ASSIGNMENT => Return the records exactly, with nothing added.

SOURCE MATERIAL =>
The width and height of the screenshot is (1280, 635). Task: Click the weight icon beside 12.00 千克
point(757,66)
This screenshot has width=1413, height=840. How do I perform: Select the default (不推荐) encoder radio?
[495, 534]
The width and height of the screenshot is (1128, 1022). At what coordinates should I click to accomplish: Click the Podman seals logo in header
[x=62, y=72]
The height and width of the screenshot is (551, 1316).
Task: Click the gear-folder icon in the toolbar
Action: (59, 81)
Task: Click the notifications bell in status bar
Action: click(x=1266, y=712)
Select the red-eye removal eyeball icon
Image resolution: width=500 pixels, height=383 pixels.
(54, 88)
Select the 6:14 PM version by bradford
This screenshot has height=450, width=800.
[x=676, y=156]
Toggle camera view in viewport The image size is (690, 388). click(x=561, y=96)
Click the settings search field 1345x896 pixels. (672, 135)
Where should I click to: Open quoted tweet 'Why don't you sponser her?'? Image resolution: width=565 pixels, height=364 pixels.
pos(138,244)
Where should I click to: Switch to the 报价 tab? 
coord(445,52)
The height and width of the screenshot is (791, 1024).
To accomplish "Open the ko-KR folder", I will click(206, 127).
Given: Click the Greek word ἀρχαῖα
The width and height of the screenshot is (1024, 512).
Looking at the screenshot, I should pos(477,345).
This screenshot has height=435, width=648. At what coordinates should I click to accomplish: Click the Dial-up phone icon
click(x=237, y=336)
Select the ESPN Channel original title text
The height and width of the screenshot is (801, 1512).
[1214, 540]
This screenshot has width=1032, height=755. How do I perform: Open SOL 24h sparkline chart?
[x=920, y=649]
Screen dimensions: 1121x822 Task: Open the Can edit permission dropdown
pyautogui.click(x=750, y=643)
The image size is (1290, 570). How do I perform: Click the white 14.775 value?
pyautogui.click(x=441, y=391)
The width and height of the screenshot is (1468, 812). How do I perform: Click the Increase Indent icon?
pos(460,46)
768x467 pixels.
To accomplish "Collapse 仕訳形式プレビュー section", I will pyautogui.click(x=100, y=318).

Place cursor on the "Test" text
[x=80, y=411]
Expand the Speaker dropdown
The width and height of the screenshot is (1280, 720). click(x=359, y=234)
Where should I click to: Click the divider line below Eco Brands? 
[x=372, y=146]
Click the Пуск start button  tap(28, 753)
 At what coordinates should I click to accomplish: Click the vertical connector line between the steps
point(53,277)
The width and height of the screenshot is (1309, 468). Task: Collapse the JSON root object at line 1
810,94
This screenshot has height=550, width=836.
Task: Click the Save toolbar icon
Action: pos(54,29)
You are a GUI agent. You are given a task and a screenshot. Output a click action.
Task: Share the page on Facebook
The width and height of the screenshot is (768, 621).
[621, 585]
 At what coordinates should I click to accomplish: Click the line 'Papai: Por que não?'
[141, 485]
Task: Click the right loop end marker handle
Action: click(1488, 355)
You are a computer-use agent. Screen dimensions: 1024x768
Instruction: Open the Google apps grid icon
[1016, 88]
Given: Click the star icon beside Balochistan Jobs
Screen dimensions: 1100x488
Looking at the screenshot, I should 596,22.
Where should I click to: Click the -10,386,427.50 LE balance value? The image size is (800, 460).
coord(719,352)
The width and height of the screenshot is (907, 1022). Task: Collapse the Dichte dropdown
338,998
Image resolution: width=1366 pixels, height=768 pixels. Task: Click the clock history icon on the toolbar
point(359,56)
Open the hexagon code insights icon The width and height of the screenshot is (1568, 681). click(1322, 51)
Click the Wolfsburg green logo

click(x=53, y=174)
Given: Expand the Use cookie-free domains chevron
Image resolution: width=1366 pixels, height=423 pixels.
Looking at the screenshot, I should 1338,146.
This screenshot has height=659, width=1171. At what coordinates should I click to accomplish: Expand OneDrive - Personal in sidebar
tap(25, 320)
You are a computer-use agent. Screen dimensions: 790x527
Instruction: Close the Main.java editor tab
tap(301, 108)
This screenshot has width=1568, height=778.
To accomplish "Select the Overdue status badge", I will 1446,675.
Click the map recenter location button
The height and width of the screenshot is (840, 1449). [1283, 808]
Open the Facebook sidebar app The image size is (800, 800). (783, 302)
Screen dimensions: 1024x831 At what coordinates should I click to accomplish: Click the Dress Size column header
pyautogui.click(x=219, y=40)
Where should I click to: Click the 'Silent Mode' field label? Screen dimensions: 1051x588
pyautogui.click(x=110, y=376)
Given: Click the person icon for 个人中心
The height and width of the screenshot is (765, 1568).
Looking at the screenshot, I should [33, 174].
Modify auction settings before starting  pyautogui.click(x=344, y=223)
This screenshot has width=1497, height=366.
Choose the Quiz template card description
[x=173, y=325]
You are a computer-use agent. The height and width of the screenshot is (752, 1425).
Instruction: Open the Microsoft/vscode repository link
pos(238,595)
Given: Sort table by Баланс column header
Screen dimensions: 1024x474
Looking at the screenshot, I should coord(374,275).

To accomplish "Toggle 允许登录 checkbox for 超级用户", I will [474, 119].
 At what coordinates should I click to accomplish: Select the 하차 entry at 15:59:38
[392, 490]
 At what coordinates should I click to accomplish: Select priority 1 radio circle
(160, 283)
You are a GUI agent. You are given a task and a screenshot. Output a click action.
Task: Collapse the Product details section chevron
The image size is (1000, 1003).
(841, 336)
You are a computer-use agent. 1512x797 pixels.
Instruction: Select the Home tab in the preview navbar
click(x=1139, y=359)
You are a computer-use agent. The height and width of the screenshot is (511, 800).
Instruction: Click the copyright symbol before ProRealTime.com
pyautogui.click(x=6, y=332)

RESPONSE BOX =>
The width and height of the screenshot is (1280, 635). Task: Click the weight icon beside 12.00 千克
point(757,66)
This screenshot has width=1413, height=840. How do I perform: Select the default (不推荐) encoder radio?
[495, 534]
The width and height of the screenshot is (1128, 1022). At what coordinates should I click to accomplish: Click the Podman seals logo in header
[x=62, y=72]
The height and width of the screenshot is (551, 1316).
Task: Click the gear-folder icon in the toolbar
Action: (59, 81)
Task: Click the notifications bell in status bar
Action: click(x=1266, y=712)
Select the red-eye removal eyeball icon
Image resolution: width=500 pixels, height=383 pixels.
(54, 88)
Select the 6:14 PM version by bradford
This screenshot has height=450, width=800.
[x=676, y=156]
Toggle camera view in viewport The image size is (690, 388). click(x=561, y=96)
Click the settings search field 1345x896 pixels. (672, 135)
Where should I click to: Open quoted tweet 'Why don't you sponser her?'? Image resolution: width=565 pixels, height=364 pixels.
pos(138,244)
Where should I click to: Switch to the 报价 tab? 
coord(445,52)
The height and width of the screenshot is (791, 1024).
To accomplish "Open the ko-KR folder", I will click(206, 127).
Given: Click the Greek word ἀρχαῖα
The width and height of the screenshot is (1024, 512).
Looking at the screenshot, I should pos(477,345).
This screenshot has height=435, width=648. At what coordinates should I click to accomplish: Click the Dial-up phone icon
click(x=237, y=336)
Select the ESPN Channel original title text
The height and width of the screenshot is (801, 1512).
[1214, 540]
This screenshot has width=1032, height=755. How do I perform: Open SOL 24h sparkline chart?
[x=920, y=649]
Screen dimensions: 1121x822 Task: Open the Can edit permission dropdown
pyautogui.click(x=750, y=643)
The image size is (1290, 570). How do I perform: Click the white 14.775 value?
pyautogui.click(x=441, y=391)
The width and height of the screenshot is (1468, 812). How do I perform: Click the Increase Indent icon?
pos(460,46)
768x467 pixels.
To accomplish "Collapse 仕訳形式プレビュー section", I will pyautogui.click(x=100, y=318).

Place cursor on the "Test" text
[x=80, y=411]
Expand the Speaker dropdown
The width and height of the screenshot is (1280, 720). click(x=359, y=234)
Where should I click to: Click the divider line below Eco Brands? 
[x=372, y=146]
Click the Пуск start button  tap(28, 753)
 At what coordinates should I click to accomplish: Click the vertical connector line between the steps
point(53,277)
The width and height of the screenshot is (1309, 468). Task: Collapse the JSON root object at line 1
810,94
This screenshot has height=550, width=836.
Task: Click the Save toolbar icon
Action: pos(54,29)
You are a GUI agent. You are given a task and a screenshot. Output a click action.
Task: Share the page on Facebook
The width and height of the screenshot is (768, 621).
[621, 585]
 At what coordinates should I click to accomplish: Click the line 'Papai: Por que não?'
[141, 485]
Task: Click the right loop end marker handle
Action: click(1488, 355)
You are a computer-use agent. Screen dimensions: 1024x768
Instruction: Open the Google apps grid icon
[1016, 88]
Given: Click the star icon beside Balochistan Jobs
Screen dimensions: 1100x488
Looking at the screenshot, I should 596,22.
Where should I click to: Click the -10,386,427.50 LE balance value? The image size is (800, 460).
coord(719,352)
The width and height of the screenshot is (907, 1022). Task: Collapse the Dichte dropdown
338,998
Image resolution: width=1366 pixels, height=768 pixels. Task: Click the clock history icon on the toolbar
point(359,56)
Open the hexagon code insights icon The width and height of the screenshot is (1568, 681). click(1322, 51)
Click the Wolfsburg green logo

click(x=53, y=174)
Given: Expand the Use cookie-free domains chevron
Image resolution: width=1366 pixels, height=423 pixels.
Looking at the screenshot, I should 1338,146.
This screenshot has height=659, width=1171. At what coordinates should I click to accomplish: Expand OneDrive - Personal in sidebar
tap(25, 320)
You are a computer-use agent. Screen dimensions: 790x527
Instruction: Close the Main.java editor tab
tap(301, 108)
This screenshot has width=1568, height=778.
To accomplish "Select the Overdue status badge", I will 1446,675.
Click the map recenter location button
The height and width of the screenshot is (840, 1449). [1283, 808]
Open the Facebook sidebar app The image size is (800, 800). (783, 302)
Screen dimensions: 1024x831 At what coordinates should I click to accomplish: Click the Dress Size column header
pyautogui.click(x=219, y=40)
Where should I click to: Click the 'Silent Mode' field label? Screen dimensions: 1051x588
pyautogui.click(x=110, y=376)
Given: Click the person icon for 个人中心
The height and width of the screenshot is (765, 1568).
Looking at the screenshot, I should [33, 174].
Modify auction settings before starting  pyautogui.click(x=344, y=223)
This screenshot has width=1497, height=366.
Choose the Quiz template card description
[x=173, y=325]
You are a computer-use agent. The height and width of the screenshot is (752, 1425).
Instruction: Open the Microsoft/vscode repository link
pos(238,595)
Given: Sort table by Баланс column header
Screen dimensions: 1024x474
Looking at the screenshot, I should coord(374,275).

To accomplish "Toggle 允许登录 checkbox for 超级用户", I will [474, 119].
 At what coordinates should I click to accomplish: Select the 하차 entry at 15:59:38
[392, 490]
 At what coordinates should I click to accomplish: Select priority 1 radio circle
(160, 283)
You are a GUI agent. You are given a task and a screenshot. Output a click action.
Task: Collapse the Product details section chevron
The image size is (1000, 1003).
(841, 336)
You are a computer-use agent. 1512x797 pixels.
Instruction: Select the Home tab in the preview navbar
click(x=1139, y=359)
You are a computer-use agent. The height and width of the screenshot is (511, 800).
Instruction: Click the copyright symbol before ProRealTime.com
pyautogui.click(x=6, y=332)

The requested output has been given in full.